Leitura entre adolescentes é a pior deste século, mostra avaliação da OCDE
A mais recente edição do Programa Internacional de Avaliação de Alunos Pisa revela que o nível de leitura entre adolescentes atingiu o menor patamar desde o início da série histórica em 2000, com queda simultânea em matemática e ciências, conforme divulgado pela OCDE.
O exame aplicado a 760 mil alunos de 15 anos em 91 países mostrou que, em média, o desempenho em leitura corresponde ao que antes era esperado de estudantes um ano mais novos, segundo a avaliação global da organização.
Em leitura a pontuação de referência de 501 obtida em 2012 caiu para 466 no ano passado, segundo os dados do Pisa. Em ciências a nota recuou de 506, pico registrado em 2009, para 486, enquanto em matemática houve retração de 502 para 469 no mesmo período. O teste é considerado o principal indicador mundial de desempenho educacional e tem seus resultados analisados minuciosamente por governos e educadores.
O levantamento também identificou que a queda em leitura foi mais intensa entre alunos provenientes de famílias mais abastadas, informação destacada no próprio estudo.

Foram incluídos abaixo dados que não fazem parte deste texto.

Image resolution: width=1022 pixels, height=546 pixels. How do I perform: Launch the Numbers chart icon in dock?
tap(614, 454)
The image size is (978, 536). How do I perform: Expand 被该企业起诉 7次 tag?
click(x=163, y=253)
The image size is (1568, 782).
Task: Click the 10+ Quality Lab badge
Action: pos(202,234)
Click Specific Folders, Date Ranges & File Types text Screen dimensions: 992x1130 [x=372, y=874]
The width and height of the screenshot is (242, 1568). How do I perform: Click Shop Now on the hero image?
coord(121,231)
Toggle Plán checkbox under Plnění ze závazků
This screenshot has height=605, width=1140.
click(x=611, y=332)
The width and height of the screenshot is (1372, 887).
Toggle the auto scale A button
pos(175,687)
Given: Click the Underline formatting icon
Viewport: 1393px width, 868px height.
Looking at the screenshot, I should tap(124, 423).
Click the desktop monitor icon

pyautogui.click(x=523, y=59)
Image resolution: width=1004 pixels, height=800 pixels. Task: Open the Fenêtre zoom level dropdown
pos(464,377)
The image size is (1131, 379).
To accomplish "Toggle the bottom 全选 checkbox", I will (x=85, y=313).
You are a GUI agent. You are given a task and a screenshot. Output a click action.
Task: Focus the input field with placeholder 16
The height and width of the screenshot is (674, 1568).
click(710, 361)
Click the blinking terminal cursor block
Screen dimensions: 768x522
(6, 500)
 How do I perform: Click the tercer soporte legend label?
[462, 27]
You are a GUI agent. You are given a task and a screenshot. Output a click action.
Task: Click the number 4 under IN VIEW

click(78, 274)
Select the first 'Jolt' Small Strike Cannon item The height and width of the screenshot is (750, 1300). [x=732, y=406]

O Leste Asiático apresentou o melhor desempenho regional. Cidades chinesas que participaram da avaliação, além de Japão, Coreia, Singapura e Taiwan, figuraram entre os sistemas educacionais mais bem colocados, e apenas Reino Unido e Estônia apareceram entre os dez primeiros fora daquela região nas três áreas avaliadas.
O relatório não chegou a endossar a proibição de smartphones nas escolas, mas relacionou a distração digital a resultados inferiores em ciências em parte expressiva dos sistemas avaliados.
No documento consta que a distração digital está associada a notas mais baixas em ciências em 59 dos 82 sistemas educacionais estudados, e que mais de um em cada quatro alunos afirmam que os dispositivos distraem os pares nas aulas de ciências.
A OCDE informou que os alunos relataram passar, em média, 3,4 horas por dia útil em dispositivos digitais para lazer nos países-membros da OCDE e mais três horas por dia útil na sala de aula e em casa para fins de aprendizagem.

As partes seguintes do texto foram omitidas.